▸ **Exercise task**
Render each line of the records below as a string in a single JSON list, one entry per line, omitting blank lines and excluding the pictures.

▸ **Dataset rows**
———
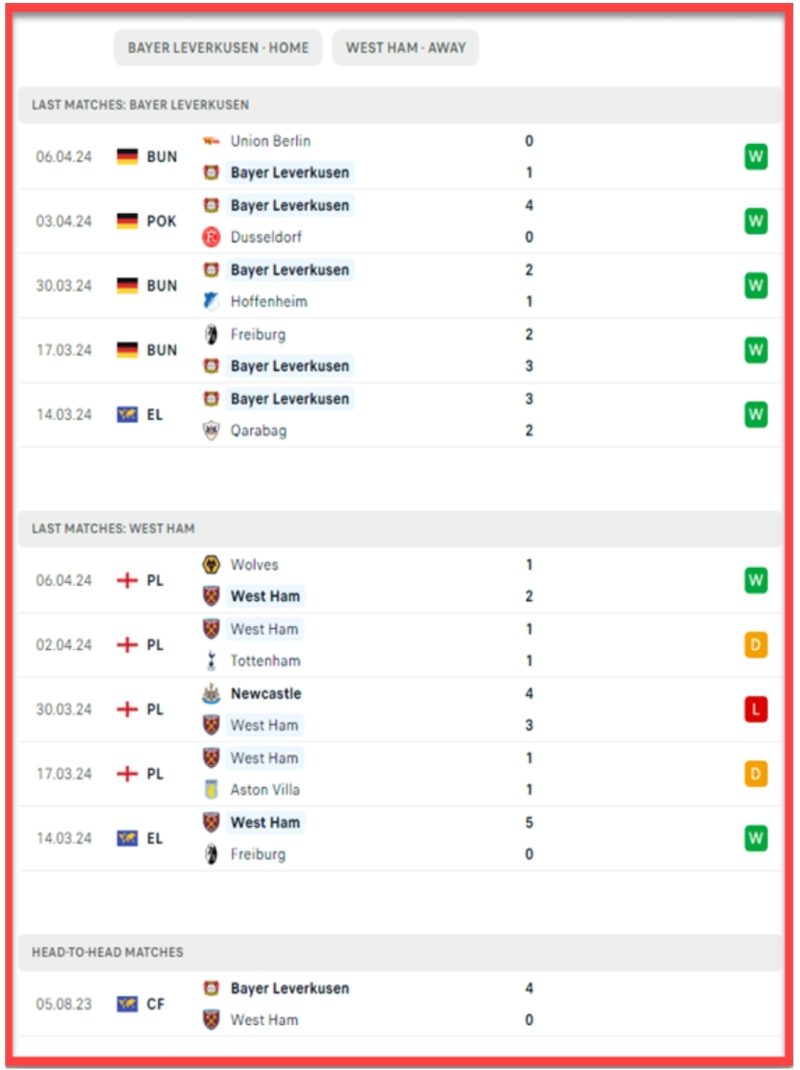Click the EL competition icon for Qarabag match
Screen dimensions: 800x1070
coord(128,415)
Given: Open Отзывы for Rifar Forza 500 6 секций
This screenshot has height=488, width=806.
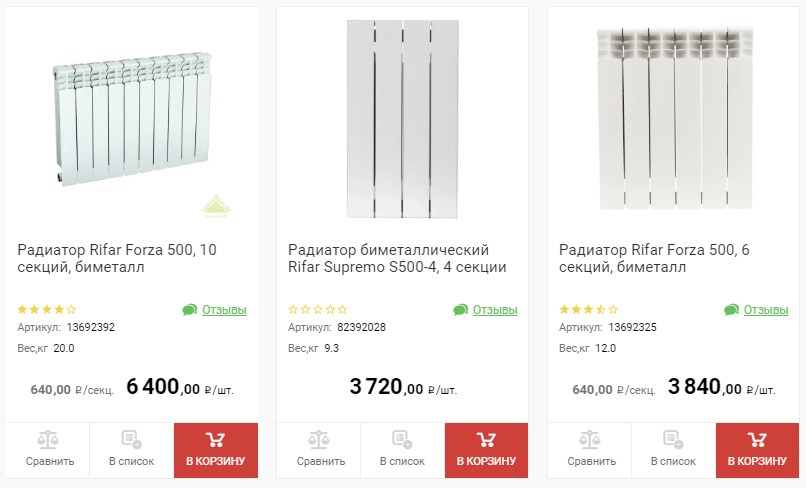Looking at the screenshot, I should click(765, 310).
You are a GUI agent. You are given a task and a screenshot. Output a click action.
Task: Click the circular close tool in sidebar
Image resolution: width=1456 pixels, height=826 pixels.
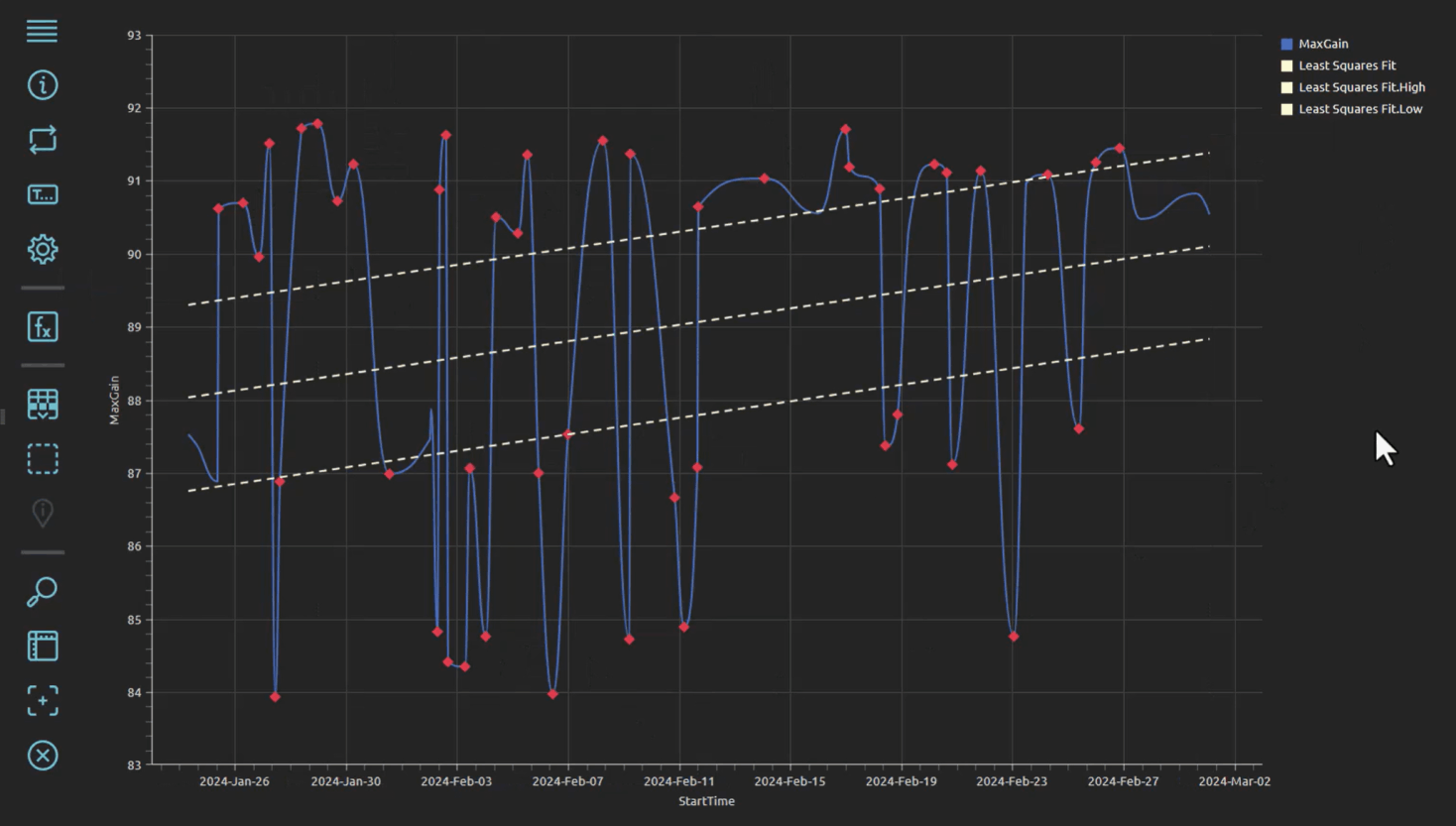click(43, 756)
———
▸ **Completed exercise**
[
  "Click the EL competition icon for Qarabag match",
  "Screen dimensions: 800x1070",
  "coord(128,415)",
  "Given: Open Отзывы for Rifar Forza 500 6 секций",
  "This screenshot has height=488, width=806.",
  "Looking at the screenshot, I should click(765, 310).",
  "You are a GUI agent. You are given a task and a screenshot. Output a click action.",
  "Task: Click the circular close tool in sidebar",
  "Image resolution: width=1456 pixels, height=826 pixels.",
  "click(43, 756)"
]